I'm just trying to figure out how much water I need to be carrying. Assuming daytime highs of 65 degrees with lots of exposure and plenty of elevation gain and loss.

Thanks for any advice or links to relevant threads.

Michael Cockrell
(CAL-EE-FOR-NIA) - F

Locale: Central Valley, Lodi-Stockton, CA
Hammer Nutrition Knowledge manual on 08/02/2010 12:33:36 MDT Print View

Here is a very well developed method used by Ultra-sports and general sports fuel & hydration ratios:

Hammer Nutrition:


http://www.hammernutrition.com/knowledge/the-10-biggest-mistakes-endurance-athletes-make.1273.html?sect=essential-knowledge-section

Joel Waddell
(TenderPaw) - F

Locale: Lake Tahoe
h20 on 08/05/2010 17:54:35 MDT Print View

I live in south lake and could help out with some water and resupply drops that time of year. PM and see what we can come up with.

Joel

Ben Crowell
(bcrowell) - F

Locale: Southern California
individual preferences on 08/06/2010 19:56:59 MDT Print View

The problem with trying to answer this is that different people have wildly different preferences about how much water to drink. One guy recently posted on BPL saying that in everyday life (not while backpacking), he drinks 88 oz of water an hour. I think it was probably a joke, but others seemed to take it seriously. I probably represent the other extreme, because when I've said how much water I drink, I've had people get mad at me and tell me I was being irresponsible and encouraging innocent people to die of dehydration.

Job
Write the next part of the forum thread about how much water to carry on a hike, beginning after its final sentence.

Available data
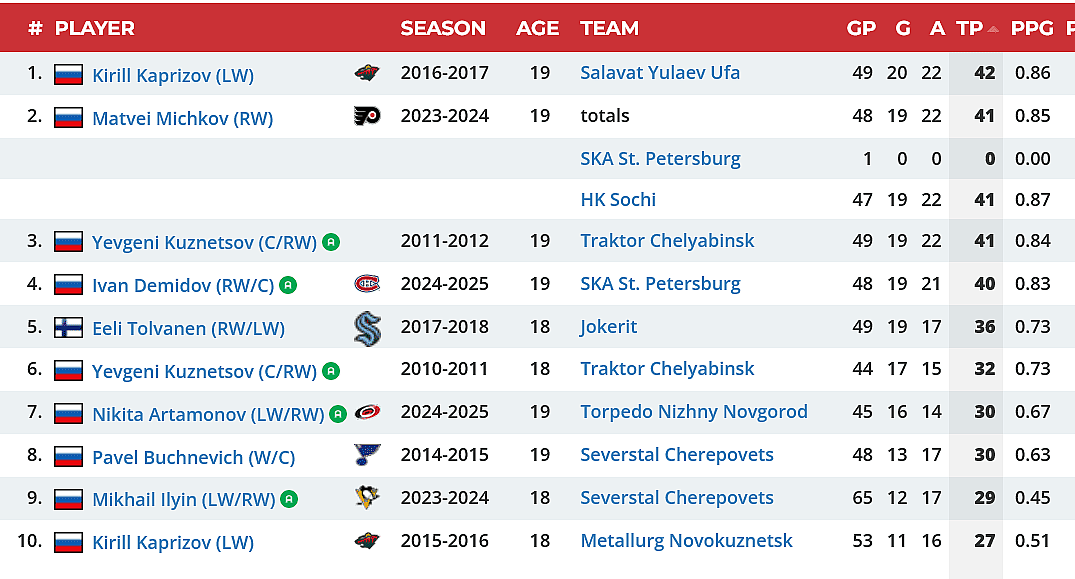The height and width of the screenshot is (579, 1075).
Task: Sort the table by the TP column header
Action: click(970, 28)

Result of the exercise
Back in the 50's, they'd take army recruits and make them hike all day without water, to toughen them up. Hikers used to put pebbles in their mouths to ward off thirst, or chew oxalis leaves. We've gone through an immense cultural shift in the last couple of decades, and it's reached the point where libraries and symphony orchestras are afraid to tell people they can't bring in a plastic bottle of water, because people will accuse them of making them get "dehydrated." Drinking water has an aura these days that's as holy as driving a Prius.

Kendall Clement
(socalpacker) - MLife

Locale: Southern California
"Hydration Advice." on 08/06/2010 23:05:00 MDT Print View

Ben LOL You're d*** right! I gotta have my H2O! :) I was in Angeles National Forest 2 weeks ago and made camp by a creek. I almost drank it dry!

Edited by socalpacker on 08/06/2010 23:08:22 MDT.

William Johnson
(Steamboat_Willie)
Re: individual preferences on 08/07/2010 00:19:07 MDT Print View

Too funny, Ben.

Hikin' Jim
(hikin_jim) - MLife

Locale: Los Angeles, CA, USA
Re: individual preferences on 08/07/2010 01:15:26 MDT Print View

> Back in the 50's, they'd take army recruits and make them hike all day without water, to toughen them up... ...it's reached the point where libraries and symphony orchestras are afraid to tell people they can't bring in a plastic bottle of water, because people will accuse them of making them get "dehydrated."
lol. I suspect the truth lies somewhere in between. The army stopped a lot of their practices (issuing salt tablets, limiting water rations) because good hard headed research showed thos practices to be counter productive. When I was stationed in Arizona, all three times actually, we were very careful to have enough water for the troops -- but without getting silly. The army has ways of dealing with prima donnas who want to be coddled with bottled water. Let's just say it isn't a lot of fun to try to be a prima donna in the army, not under my command anyway. lol.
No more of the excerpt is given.